3. A 10-year-old who has terminal brain cancer asks the nurse, 'What will happen to my body when I die?' How should the nurse respond?
- A. Your mother and father will be here soon. Talk to them about that.'
- B. Why do you want to know about what will happen to your body when you die?'
- C. The heart will stop beating and you will stop breathing.'
- D. Are you concerned about where your spirit will go?'
Correct answer: C
Rationale: The correct response when a terminally ill child asks about what will happen to their body when they die is to provide a truthful and straightforward answer. Choice C, 'The heart will stop beating and you will stop breathing,' is the best response because it offers a simple and honest explanation without delving into spiritual or emotional aspects that may be confusing or distressing to the child. Choices A and D deflect the question and do not address the child's inquiry directly. Choice B, 'Why do you want to know about what will happen to your body when you die?' may come across as dismissive or evasive, rather than providing the clear information the child is seeking.

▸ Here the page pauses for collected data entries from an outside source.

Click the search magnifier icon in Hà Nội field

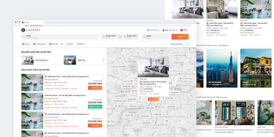(x=24, y=36)
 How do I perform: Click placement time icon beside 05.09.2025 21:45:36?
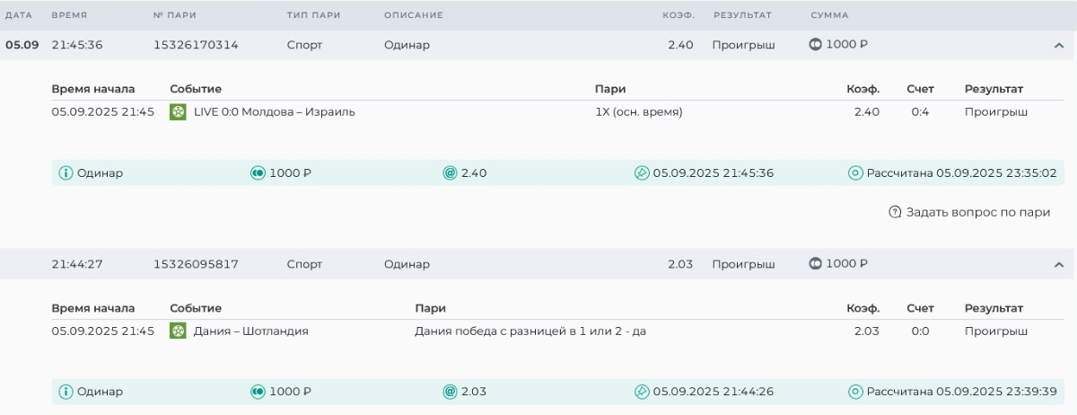(x=642, y=173)
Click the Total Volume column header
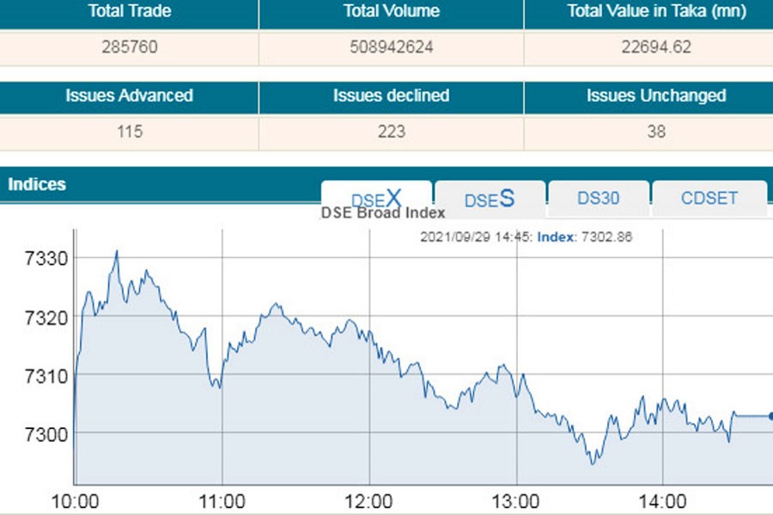The height and width of the screenshot is (515, 773). 391,12
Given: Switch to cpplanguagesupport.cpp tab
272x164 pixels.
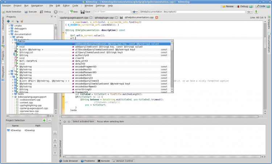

4. A client presents at the clinic with blepharitis. What instructions should the nurse provide for home care?
- A. Use bilateral eye patches while sleeping to prevent injury to the eyes.
- B. Wear sunglasses when outdoors to prevent photophobia.
- C. Apply cold compresses to reduce inflammation.
- D. Apply warm moist compresses then gently scrub eyelids with diluted baby shampoo.
Correct answer: D
Rationale: The correct answer is D. Blepharitis is managed with warm moist compresses to help loosen debris and oils on the eyelids, followed by gentle scrubbing with a mild solution like diluted baby shampoo. This helps in controlling the condition. Choice A is incorrect as using eye patches while sleeping is not a standard recommendation for blepharitis. Choice B is incorrect as wearing sunglasses does not directly treat blepharitis but may help with light sensitivity. Choice C is incorrect as cold compresses are not typically used for blepharitis, as warm compresses are more effective in managing the condition.
5. A female client reports that she drank a liter of a solution to cleanse her intestines but vomited immediately. How many ml of fluid intake should the nurse document?
- A. 240 ml
- B. 500 ml
- C. 760 ml
- D. 1000 ml
Correct answer: C
Rationale: The correct answer is 760 ml. After vomiting 240 ml (1 cup), the nurse should document the remaining 760 ml as the fluid intake. Choice A (240 ml) is the amount vomited, not the total intake. Choice B (500 ml) and Choice D (1000 ml) are the total intake, not considering the vomiting.